Mehsi retained administrative importance during the colonial period. A Persian correspondence entry dated 5 August 1769 refers to the Peshkar of Mihsi, while J. Beames included Mihsi among the mahals of Sarkar Champaran in 1885. The Bihar and Orissa District Gazetteers: Champaran (1938) further records Mehsi as a sadar, or chief civil station, of Champaran at the time when the East India Company acquired possession of the district and associates the settlement with the historical Mehsi Pargana.

In the present-day district, Mehsi is recognised by the East Champaran district administration among its urban local bodies. Mehsi also occupies a significant position in the district's transport network. The NH 27 corridor is officially described by the National Highways Authority of India as Kotwa (Motihari)–Mehsi–Muzaffarpur, placing Mehsi directly on the principal road connection between Motihari and Muzaffarpur.
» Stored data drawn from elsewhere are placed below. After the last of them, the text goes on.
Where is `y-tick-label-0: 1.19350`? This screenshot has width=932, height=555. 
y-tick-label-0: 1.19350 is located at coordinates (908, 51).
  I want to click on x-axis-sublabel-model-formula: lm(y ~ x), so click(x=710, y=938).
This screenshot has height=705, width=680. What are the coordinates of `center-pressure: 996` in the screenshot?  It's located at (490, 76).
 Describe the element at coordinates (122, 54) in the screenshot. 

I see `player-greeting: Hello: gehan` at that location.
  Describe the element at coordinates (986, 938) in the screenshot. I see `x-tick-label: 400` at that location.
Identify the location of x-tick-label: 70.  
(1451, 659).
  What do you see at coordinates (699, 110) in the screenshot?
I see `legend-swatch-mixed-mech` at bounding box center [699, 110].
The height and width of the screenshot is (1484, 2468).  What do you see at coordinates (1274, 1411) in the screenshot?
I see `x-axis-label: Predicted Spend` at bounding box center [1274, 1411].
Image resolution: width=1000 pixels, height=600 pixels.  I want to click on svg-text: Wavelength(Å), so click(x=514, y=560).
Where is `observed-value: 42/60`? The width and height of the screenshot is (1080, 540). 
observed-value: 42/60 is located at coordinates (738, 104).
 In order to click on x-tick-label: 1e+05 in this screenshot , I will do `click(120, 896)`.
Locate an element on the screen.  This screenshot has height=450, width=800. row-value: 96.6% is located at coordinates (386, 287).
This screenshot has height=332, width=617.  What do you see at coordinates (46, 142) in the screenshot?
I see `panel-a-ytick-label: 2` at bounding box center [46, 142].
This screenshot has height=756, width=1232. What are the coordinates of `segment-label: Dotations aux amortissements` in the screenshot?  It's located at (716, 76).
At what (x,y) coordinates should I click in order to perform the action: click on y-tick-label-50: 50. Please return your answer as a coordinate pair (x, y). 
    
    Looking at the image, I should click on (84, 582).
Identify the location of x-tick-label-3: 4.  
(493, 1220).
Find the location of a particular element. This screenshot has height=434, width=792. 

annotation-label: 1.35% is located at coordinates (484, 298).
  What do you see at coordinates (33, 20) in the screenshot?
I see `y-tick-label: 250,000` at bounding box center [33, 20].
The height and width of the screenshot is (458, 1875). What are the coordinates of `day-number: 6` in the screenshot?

Mehsi is additionally served by Mehsi railway station (MAI), providing a rail connection within the regional railway network.

The combination of Mehsi's documented historical administrative role, present urban status, strategic position on the Motihari–Mehsi–Muzaffarpur transport corridor and railway connectivity establishes Mehsi as one of the notable urban and regional centres of East Champaran.

==Transport==

===Roadways===

The district has an extensive road network connecting its towns with neighbouring districts and major urban centres. NH 27 is one of the principal highways serving East Champaran.

The NH 27 corridor connects Motihari, Mehsi and Muzaffarpur. The National Highways Authority of India records the Motihari–Mehsi–Muzaffarpur section as an 80-kilometre stretch of NH 27, extending from km 440.000 to km 520.000.

Mehsi therefore forms a named town on the NH 27 road corridor between East Champaran and Muzaffarpur.

===Railways===

Bapudham Motihari railway station is the principal railway station serving the district headquarters. The district is connected by railway with Muzaffarpur, Raxaul and other parts of Bihar and India.